**Exercise brief**
Say how many lines in the entries below mention "computer", with no other words.
*** Source material Section Begins ***
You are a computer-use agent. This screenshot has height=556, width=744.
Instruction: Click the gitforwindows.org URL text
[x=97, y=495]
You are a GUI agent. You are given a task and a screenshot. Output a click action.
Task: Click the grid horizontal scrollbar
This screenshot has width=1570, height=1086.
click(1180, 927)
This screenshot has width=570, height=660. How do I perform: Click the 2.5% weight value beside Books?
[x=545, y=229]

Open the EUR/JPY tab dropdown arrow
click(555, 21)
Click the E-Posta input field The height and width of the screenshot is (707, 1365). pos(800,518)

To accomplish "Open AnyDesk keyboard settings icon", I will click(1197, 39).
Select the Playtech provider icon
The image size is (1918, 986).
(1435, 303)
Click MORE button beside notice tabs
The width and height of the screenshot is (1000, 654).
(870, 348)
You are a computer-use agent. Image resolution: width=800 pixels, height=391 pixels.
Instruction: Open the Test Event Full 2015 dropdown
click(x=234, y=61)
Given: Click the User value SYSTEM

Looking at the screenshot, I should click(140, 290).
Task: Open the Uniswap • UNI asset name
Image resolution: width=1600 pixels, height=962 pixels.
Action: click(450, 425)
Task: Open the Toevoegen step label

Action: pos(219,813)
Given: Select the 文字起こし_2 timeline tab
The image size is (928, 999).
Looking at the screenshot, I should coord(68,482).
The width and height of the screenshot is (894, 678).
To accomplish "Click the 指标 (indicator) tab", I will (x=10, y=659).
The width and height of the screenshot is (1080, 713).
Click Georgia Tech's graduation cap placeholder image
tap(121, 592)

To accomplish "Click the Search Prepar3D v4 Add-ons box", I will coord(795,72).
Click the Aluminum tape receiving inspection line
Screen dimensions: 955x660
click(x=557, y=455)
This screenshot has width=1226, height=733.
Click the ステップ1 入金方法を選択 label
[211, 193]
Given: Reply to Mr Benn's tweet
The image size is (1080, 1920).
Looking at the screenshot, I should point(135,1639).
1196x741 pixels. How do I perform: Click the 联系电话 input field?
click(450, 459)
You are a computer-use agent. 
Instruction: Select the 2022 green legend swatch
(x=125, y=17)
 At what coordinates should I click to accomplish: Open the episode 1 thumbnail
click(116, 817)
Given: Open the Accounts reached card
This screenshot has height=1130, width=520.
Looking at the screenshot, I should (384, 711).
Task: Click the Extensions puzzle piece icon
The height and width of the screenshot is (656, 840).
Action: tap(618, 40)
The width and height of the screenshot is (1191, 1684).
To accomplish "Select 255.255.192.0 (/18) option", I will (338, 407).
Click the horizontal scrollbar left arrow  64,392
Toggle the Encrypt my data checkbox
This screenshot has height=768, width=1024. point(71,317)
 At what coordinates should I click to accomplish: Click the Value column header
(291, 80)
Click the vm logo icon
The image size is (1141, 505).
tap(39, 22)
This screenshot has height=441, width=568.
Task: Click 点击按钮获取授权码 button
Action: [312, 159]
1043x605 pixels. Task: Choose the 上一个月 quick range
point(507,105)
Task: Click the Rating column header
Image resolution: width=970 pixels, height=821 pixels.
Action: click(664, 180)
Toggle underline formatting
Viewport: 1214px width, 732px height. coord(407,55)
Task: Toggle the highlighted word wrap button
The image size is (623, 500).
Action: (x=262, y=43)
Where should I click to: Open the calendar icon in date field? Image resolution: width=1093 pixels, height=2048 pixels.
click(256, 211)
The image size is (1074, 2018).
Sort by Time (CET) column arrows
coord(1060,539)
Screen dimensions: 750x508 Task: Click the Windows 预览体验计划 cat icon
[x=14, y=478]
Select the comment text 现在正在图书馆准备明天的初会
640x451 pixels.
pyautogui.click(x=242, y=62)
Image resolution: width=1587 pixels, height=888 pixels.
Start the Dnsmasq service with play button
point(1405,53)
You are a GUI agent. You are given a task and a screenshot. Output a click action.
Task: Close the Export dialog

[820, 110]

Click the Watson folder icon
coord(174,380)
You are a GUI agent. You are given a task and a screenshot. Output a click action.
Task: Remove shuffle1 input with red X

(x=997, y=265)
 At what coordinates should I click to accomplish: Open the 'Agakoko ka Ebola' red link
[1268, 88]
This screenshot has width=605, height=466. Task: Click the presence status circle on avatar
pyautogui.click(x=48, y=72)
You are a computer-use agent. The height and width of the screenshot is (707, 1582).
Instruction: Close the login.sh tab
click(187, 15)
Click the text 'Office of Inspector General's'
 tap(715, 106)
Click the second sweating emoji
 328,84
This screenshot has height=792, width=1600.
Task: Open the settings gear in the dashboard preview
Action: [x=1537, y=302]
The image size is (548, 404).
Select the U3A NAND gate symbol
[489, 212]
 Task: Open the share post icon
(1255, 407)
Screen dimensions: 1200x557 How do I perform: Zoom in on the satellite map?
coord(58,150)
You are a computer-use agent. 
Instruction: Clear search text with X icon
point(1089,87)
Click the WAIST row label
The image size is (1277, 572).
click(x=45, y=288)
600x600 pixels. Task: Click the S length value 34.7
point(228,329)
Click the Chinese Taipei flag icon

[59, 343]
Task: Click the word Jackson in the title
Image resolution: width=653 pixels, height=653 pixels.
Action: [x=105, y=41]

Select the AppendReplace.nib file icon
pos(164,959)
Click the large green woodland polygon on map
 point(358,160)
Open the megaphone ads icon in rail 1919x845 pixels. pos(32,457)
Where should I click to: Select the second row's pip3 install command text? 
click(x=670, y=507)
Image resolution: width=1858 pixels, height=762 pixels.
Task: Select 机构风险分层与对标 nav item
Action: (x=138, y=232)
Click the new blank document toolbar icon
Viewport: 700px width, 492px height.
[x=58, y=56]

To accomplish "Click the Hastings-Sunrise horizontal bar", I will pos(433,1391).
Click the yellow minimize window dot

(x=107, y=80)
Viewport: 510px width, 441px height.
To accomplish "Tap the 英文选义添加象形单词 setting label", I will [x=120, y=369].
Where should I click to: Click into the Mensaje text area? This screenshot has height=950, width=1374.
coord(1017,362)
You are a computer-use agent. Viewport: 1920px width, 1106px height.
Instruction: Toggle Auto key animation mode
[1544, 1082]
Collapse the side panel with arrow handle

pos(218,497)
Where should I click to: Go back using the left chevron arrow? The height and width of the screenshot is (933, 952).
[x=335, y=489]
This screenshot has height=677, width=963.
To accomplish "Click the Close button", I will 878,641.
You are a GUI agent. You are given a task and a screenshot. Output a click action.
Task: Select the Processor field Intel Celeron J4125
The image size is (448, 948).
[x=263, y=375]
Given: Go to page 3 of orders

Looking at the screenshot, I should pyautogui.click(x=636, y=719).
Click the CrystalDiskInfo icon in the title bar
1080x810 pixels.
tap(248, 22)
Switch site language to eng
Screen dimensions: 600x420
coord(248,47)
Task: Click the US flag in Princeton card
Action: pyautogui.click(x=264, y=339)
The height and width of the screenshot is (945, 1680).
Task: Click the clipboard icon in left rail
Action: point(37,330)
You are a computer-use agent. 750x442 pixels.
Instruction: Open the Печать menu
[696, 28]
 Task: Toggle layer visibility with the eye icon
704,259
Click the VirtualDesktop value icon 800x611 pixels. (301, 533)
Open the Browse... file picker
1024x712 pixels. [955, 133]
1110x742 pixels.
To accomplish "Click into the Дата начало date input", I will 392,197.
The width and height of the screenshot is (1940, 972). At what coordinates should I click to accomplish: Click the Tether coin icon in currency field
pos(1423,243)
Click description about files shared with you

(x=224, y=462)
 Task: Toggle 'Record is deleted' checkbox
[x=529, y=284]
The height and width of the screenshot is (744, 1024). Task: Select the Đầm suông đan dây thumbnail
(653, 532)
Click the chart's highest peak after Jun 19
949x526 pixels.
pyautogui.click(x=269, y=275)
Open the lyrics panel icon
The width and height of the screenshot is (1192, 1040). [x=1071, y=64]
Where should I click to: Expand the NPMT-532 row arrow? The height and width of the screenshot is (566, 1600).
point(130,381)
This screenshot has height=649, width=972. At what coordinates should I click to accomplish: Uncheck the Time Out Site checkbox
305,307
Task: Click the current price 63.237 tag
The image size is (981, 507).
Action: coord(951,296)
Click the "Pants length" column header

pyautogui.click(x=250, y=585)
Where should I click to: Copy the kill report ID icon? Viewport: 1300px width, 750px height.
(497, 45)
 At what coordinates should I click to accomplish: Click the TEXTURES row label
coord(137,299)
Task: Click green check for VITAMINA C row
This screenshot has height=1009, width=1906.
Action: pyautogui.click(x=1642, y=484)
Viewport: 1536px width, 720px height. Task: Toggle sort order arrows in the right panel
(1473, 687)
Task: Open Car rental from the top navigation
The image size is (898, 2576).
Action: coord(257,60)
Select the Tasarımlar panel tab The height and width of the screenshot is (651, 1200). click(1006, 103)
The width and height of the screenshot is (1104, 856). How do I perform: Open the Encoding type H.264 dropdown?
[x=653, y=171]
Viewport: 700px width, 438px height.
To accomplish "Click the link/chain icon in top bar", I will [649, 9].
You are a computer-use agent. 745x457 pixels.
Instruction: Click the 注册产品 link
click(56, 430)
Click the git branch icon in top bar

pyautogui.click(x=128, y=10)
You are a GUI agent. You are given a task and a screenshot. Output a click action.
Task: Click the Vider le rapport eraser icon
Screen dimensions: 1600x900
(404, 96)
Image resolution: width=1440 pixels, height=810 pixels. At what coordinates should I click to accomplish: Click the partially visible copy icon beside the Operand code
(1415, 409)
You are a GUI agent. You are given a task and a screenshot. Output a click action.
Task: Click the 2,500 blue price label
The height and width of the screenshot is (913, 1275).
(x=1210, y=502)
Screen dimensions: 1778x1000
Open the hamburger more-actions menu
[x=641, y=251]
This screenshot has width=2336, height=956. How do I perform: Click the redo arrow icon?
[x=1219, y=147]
*** Source material Section Ends ***
**Completed task**
8